*What is expected*:
In the listing below, print exactly the lines between the line holding "Where should I click to: Expand" and the line holding "Given: Sort the", inclusive, and no more.

*Supplied data*:
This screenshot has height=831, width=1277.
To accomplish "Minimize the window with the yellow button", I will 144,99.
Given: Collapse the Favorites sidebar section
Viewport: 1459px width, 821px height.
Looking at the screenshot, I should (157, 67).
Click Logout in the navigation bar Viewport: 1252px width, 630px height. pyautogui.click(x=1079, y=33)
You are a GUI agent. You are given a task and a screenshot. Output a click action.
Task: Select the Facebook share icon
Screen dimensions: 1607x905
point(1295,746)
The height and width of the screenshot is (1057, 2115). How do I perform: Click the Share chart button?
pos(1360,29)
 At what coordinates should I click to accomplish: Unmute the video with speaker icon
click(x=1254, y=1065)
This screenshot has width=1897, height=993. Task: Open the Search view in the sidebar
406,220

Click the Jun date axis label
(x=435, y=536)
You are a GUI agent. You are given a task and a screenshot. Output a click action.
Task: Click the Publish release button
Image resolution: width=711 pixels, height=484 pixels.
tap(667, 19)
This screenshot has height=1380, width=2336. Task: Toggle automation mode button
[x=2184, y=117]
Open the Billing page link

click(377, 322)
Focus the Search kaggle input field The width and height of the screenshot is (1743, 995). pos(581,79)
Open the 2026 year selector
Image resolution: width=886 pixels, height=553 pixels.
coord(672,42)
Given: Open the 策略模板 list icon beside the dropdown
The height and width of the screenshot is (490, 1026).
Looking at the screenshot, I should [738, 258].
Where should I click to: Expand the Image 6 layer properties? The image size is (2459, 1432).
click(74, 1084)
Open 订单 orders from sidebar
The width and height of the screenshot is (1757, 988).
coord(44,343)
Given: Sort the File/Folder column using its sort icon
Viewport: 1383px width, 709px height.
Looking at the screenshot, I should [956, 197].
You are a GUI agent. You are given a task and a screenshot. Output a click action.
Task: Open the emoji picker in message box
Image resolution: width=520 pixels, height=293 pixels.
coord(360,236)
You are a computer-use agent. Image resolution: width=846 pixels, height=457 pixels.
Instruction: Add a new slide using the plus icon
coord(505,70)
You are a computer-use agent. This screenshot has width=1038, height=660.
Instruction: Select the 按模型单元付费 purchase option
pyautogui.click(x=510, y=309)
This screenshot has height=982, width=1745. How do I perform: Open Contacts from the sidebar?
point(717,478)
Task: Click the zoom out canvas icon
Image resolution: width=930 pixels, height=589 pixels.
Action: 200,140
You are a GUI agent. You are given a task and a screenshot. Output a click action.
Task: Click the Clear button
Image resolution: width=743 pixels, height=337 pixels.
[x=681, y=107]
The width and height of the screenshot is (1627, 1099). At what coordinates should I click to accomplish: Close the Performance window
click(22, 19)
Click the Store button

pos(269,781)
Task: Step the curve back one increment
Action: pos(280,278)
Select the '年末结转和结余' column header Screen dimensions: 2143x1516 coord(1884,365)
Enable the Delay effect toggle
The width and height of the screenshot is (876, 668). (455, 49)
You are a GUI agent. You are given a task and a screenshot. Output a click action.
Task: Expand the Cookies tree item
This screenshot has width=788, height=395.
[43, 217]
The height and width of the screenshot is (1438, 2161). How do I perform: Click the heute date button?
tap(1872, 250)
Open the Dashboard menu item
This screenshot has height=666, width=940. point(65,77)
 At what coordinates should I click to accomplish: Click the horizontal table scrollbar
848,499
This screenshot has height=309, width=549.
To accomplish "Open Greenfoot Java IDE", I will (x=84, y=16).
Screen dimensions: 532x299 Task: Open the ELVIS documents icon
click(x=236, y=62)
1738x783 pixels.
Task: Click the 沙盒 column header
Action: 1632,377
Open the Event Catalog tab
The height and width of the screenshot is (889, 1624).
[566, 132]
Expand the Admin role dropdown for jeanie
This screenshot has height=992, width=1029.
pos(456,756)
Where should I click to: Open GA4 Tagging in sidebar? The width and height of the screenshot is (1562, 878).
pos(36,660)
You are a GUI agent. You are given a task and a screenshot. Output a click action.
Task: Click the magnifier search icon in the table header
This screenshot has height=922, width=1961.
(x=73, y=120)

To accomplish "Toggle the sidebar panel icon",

*Task response*:
Where should I click to: Expand the Image 6 layer properties? The image size is (2459, 1432).
click(74, 1084)
Open 订单 orders from sidebar
The width and height of the screenshot is (1757, 988).
coord(44,343)
Given: Sort the File/Folder column using its sort icon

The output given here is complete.